FixedRuntimeRep: check type arguments instead of value arguments for Ids with no binding

Currently, we rule out bad representation-polymorphism in primops (and other Ids with no binding) through tcRemainingValArgs, which checks that the remaining value arguments all have a fixed RuntimeRep.

However, @bgamari points out in #21868 that we also need to rule out representation-polymorphism in other places that aren't arguments, such as the return RuntimeRep r_rep of catch# or keepAlive#:

catch# :: forall (r_rep :: RuntimeRep) (r :: TYPE r_rep) w.
          (State# RealWorld -> (# State# RealWorld, r #) )
       -> (w -> State# RealWorld -> (# State# RealWorld, r #) )
       -> State# RealWorld
       -> (# State# RealWorld, r #)

keepAlive# :: forall (a_lev :: Levity) (a :: TYPE (BoxedRep lev))
                     (r_rep :: RuntimeRep) (r :: TYPE r_rep).
              a -> State# RealWorld -> (State# RealWorld -> r) -> r

Furthermore, it is not enough to rule out representation-polymorphism: #21868 points out that the current implementation of these primops imposes further restrictions on the representation, because the passing of evaluation results may happen via the stack (e.g. in the case of an unregisterised compiler). The current implementation allows non-Void PrimReps that are word-sized or smaller. This means that BoxedRep Lifted, BoxedRep Unlifted, WordRep, Word8Rep, AddrRep for example are all OK, while FloatRep, TupleRep '[] and TupleRep '[ IntRep, WordRep ] are all disallowed. This is a detail of the current implementation of these primops; this limitation could conceivably be lifted (see discussion on #21868).

Plan

Here's a plan, elaborated with @simonpj and @monoidal:

Step 1: store concreteness information in `IdDetails`

Ids whose type quantifies over RuntimeReps which must be instantiated to concrete RuntimeReps should store this information in their IdDetails:

For primops, we can replace the "is rep-poly" Bool stored in the PrimOpId constructor with a collection of type variables and associated ConcreteTvOrigin. For example, catch# would say that the RuntimeRep variable needs to be instantiated to a concrete RuntimeRep.
For wired-in Ids with a compulsory unfolding and representation-polymorphic arguments, add a new constructor to IdDetails with this same information.
For unboxed tuples and sums, we know ahead of time that the RuntimeRep arguments should be concrete (the first half of the type arguments).
This leaves representation-polymorphic newtype constructors, for which this strategy won't work because it might be some type other than one of the quantified type variables which is required to be concrete. See § The newtype question below.

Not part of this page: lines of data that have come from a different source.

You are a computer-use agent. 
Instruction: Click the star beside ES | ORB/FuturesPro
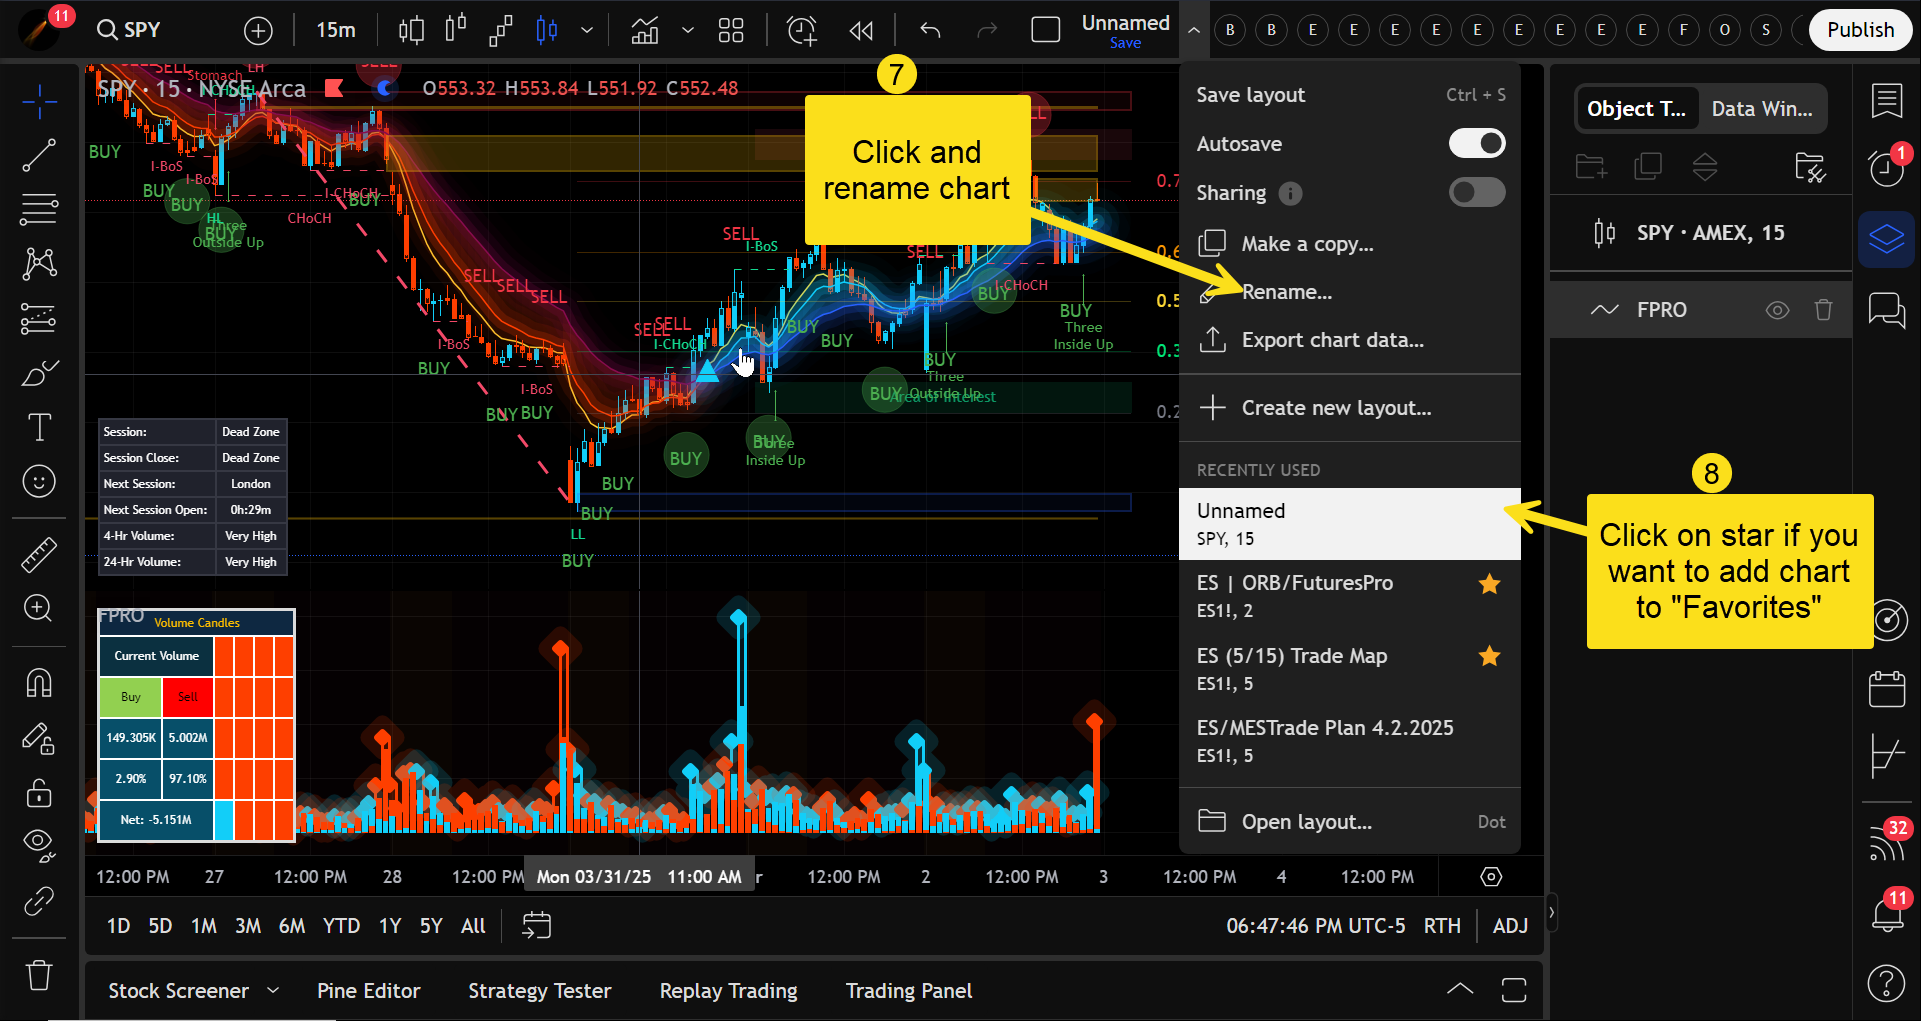pyautogui.click(x=1489, y=584)
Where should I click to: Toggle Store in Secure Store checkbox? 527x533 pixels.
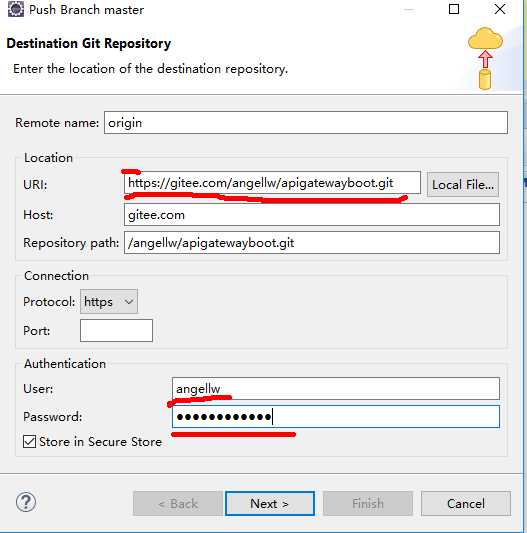coord(30,442)
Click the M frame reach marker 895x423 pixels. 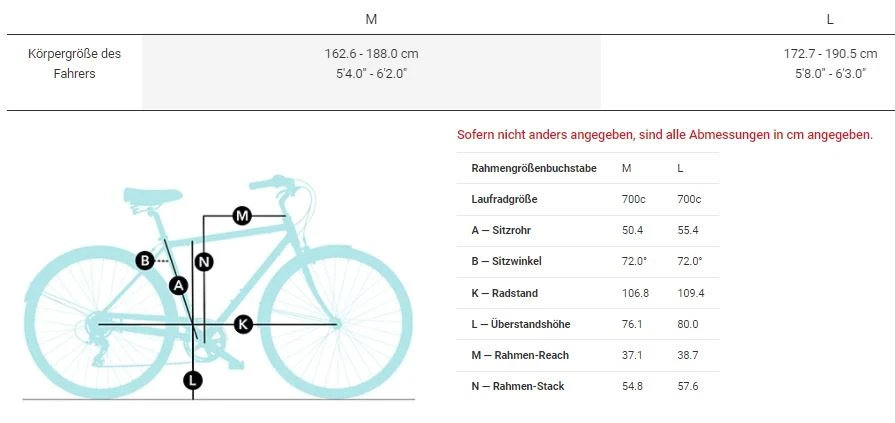click(x=241, y=215)
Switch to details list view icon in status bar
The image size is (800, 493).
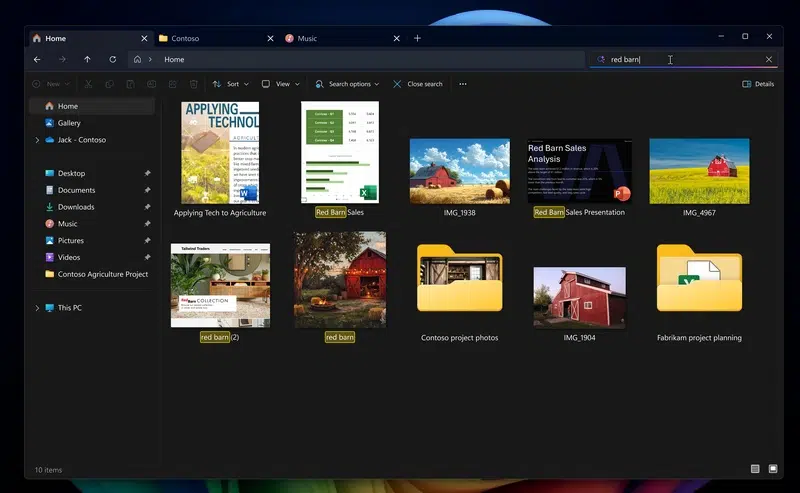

Step 2: create Concrete metavariables when instantiating

When instantiating an Id which contains this information, use concrete metavariables instead of TauTvs for the appropriately tagged variables.

To be specific, in tcInstFun.go1, when we split off some type variables using tcSplitSomeForAllTyVars, if acc is empty (i.e. we are instantiating at the top-level, not in a nested situation) and the function being applied is an Id with no binding, look up which variables must be concrete from the Id and pass that information on to instantiateSigma, saying to use newConcreteTyVarX instead of newMetaTyVarX for those variables.

Other than the wrinkle with representation-polymorphic unlifted newtypes, this would allow us to remove tcRemainingValArgs, as we will be ensuring concreteness right at the source, when the type variables are created. This means we will be able to accept

type R :: RuntimeRep
type family R where { R = IntRep }

myId :: forall (a :: TYPE R). a -> a
myId = coerce

effectively implementing PHASE 2 of FixedRuntimeRep for primops without having to pay the onerous implementation cost of inserting the correct coercions when eta-expanding.

Step 3: check concreteness in Core Lint

The above steps attempt to instantiate these "MustBeConcrete" type variables to concrete types. We want to check that this is indeed the case, and that further transformations don't break the invariant. So we should also add a check to Core Lint to ensure that in any application of an Id with no binding, the types it requires to be concrete are indeed concrete.

The newtype question

In Step 1, (4), we alluded to the observation that storing which type variables must be concrete might not be sufficient for representation-polymorphic newtype constructors. For example:

type R :: Type -> RuntimeRep
type family R a

type family T :: Type -> TYPE (R a)
type family T a

type N :: forall (a :: Type) -> TYPE (R a)
data N a = MkN (T a)

In this case, the type that needs to be concrete is R a, which is not a type variable.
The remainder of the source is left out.